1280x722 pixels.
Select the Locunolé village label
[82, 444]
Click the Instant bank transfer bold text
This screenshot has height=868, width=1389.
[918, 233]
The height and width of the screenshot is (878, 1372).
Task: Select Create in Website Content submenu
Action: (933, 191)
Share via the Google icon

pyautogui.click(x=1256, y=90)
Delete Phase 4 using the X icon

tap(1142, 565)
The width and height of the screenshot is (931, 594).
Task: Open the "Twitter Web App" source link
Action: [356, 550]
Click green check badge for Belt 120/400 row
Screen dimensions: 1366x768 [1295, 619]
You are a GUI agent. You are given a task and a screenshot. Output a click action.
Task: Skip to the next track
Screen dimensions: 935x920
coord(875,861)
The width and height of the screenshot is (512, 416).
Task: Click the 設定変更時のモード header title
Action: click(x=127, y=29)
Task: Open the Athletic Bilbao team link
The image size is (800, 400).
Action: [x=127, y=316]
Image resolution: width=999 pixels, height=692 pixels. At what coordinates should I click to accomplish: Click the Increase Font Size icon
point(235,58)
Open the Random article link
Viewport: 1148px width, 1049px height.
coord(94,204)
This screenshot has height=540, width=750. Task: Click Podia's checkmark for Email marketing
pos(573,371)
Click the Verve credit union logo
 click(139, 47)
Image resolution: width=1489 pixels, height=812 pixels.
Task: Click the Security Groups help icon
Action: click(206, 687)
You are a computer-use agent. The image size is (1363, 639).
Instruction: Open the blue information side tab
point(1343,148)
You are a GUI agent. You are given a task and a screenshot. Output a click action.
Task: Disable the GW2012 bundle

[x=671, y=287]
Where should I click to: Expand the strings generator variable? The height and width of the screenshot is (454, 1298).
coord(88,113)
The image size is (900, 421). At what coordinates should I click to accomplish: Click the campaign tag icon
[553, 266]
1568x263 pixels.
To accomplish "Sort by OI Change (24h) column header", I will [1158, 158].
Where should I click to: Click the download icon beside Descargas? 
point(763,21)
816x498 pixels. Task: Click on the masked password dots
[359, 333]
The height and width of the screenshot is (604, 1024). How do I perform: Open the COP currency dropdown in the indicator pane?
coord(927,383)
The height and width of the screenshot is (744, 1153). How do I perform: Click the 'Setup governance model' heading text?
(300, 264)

▶ _Exercise objective_
Reply with every line of the material above, unaltered.

▶ _Task answer_
1280x722 pixels.
Select the Locunolé village label
[82, 444]
Click the Instant bank transfer bold text
This screenshot has height=868, width=1389.
[918, 233]
The height and width of the screenshot is (878, 1372).
Task: Select Create in Website Content submenu
Action: (933, 191)
Share via the Google icon

pyautogui.click(x=1256, y=90)
Delete Phase 4 using the X icon

tap(1142, 565)
The width and height of the screenshot is (931, 594).
Task: Open the "Twitter Web App" source link
Action: [356, 550]
Click green check badge for Belt 120/400 row
Screen dimensions: 1366x768 [1295, 619]
You are a GUI agent. You are given a task and a screenshot. Output a click action.
Task: Skip to the next track
Screen dimensions: 935x920
coord(875,861)
The width and height of the screenshot is (512, 416).
Task: Click the 設定変更時のモード header title
Action: click(x=127, y=29)
Task: Open the Athletic Bilbao team link
The image size is (800, 400).
Action: [x=127, y=316]
Image resolution: width=999 pixels, height=692 pixels. At what coordinates should I click to accomplish: Click the Increase Font Size icon
point(235,58)
Open the Random article link
Viewport: 1148px width, 1049px height.
coord(94,204)
This screenshot has height=540, width=750. Task: Click Podia's checkmark for Email marketing
pos(573,371)
Click the Verve credit union logo
 click(139, 47)
Image resolution: width=1489 pixels, height=812 pixels.
Task: Click the Security Groups help icon
Action: click(206, 687)
You are a computer-use agent. The image size is (1363, 639).
Instruction: Open the blue information side tab
point(1343,148)
You are a GUI agent. You are given a task and a screenshot. Output a click action.
Task: Disable the GW2012 bundle

[x=671, y=287]
Where should I click to: Expand the strings generator variable? The height and width of the screenshot is (454, 1298).
coord(88,113)
The image size is (900, 421). At what coordinates should I click to accomplish: Click the campaign tag icon
[553, 266]
1568x263 pixels.
To accomplish "Sort by OI Change (24h) column header", I will [1158, 158].
Where should I click to: Click the download icon beside Descargas? 
point(763,21)
816x498 pixels. Task: Click on the masked password dots
[359, 333]
The height and width of the screenshot is (604, 1024). How do I perform: Open the COP currency dropdown in the indicator pane?
coord(927,383)
The height and width of the screenshot is (744, 1153). How do I perform: Click the 'Setup governance model' heading text?
(300, 264)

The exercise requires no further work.